(Stored entries)
####

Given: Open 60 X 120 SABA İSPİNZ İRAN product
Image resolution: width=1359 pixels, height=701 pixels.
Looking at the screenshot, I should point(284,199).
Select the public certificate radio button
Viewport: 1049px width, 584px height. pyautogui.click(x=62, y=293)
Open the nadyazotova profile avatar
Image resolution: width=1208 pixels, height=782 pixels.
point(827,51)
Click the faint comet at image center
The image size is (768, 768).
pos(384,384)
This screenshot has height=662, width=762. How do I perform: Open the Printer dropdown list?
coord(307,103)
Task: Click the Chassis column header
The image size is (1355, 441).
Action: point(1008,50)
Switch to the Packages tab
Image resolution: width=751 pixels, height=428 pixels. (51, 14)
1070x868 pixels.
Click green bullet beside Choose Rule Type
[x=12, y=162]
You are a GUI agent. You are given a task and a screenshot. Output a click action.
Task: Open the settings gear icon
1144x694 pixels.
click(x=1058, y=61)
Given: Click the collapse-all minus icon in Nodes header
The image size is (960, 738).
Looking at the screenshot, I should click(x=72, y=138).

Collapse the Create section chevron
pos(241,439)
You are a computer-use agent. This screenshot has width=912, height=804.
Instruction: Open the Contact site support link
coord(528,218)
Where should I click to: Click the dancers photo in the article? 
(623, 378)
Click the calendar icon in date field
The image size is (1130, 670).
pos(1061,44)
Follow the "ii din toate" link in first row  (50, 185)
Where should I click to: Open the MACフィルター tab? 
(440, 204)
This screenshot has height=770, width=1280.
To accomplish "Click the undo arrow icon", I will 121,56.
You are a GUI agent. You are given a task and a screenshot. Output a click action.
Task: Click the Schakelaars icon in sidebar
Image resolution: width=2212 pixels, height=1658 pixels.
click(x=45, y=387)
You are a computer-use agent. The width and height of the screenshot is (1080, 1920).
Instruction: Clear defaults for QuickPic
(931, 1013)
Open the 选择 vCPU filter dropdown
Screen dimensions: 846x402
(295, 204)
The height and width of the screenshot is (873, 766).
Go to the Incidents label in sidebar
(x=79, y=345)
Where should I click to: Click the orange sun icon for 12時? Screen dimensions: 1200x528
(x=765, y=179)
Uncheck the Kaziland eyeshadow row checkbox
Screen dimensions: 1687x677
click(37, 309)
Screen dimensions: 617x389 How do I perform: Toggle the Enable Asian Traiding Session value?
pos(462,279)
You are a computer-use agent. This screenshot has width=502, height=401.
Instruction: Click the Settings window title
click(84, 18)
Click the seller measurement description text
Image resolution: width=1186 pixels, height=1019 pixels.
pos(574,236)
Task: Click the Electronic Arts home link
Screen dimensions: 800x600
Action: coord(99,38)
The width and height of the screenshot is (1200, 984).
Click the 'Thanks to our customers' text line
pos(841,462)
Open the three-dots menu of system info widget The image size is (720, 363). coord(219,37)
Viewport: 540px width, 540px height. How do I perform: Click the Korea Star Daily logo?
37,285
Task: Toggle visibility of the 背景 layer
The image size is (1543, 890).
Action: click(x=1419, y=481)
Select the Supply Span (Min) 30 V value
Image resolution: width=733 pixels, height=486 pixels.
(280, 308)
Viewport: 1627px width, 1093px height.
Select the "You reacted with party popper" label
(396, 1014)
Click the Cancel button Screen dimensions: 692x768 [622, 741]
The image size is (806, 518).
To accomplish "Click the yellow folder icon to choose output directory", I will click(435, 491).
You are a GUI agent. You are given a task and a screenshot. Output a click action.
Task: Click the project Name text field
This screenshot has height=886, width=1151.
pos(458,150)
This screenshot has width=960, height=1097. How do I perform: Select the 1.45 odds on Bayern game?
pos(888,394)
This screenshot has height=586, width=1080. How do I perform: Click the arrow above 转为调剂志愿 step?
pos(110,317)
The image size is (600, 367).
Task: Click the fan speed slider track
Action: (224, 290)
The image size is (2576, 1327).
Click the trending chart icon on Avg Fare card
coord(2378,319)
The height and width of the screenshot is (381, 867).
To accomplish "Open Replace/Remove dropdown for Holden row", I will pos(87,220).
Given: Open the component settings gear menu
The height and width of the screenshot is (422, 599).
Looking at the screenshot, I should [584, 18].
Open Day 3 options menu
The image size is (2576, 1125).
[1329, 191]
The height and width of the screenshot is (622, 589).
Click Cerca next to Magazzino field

####

→ Requirement
In the entries above, find the line with "1070x868 pixels." and the line with "has width=912, height=804.", then restate word for word both of them and every line between, with nothing more.

→ Written reply
1070x868 pixels.
Click green bullet beside Choose Rule Type
[x=12, y=162]
You are a GUI agent. You are given a task and a screenshot. Output a click action.
Task: Open the settings gear icon
1144x694 pixels.
click(x=1058, y=61)
Given: Click the collapse-all minus icon in Nodes header
The image size is (960, 738).
Looking at the screenshot, I should click(x=72, y=138).

Collapse the Create section chevron
pos(241,439)
You are a computer-use agent. This screenshot has width=912, height=804.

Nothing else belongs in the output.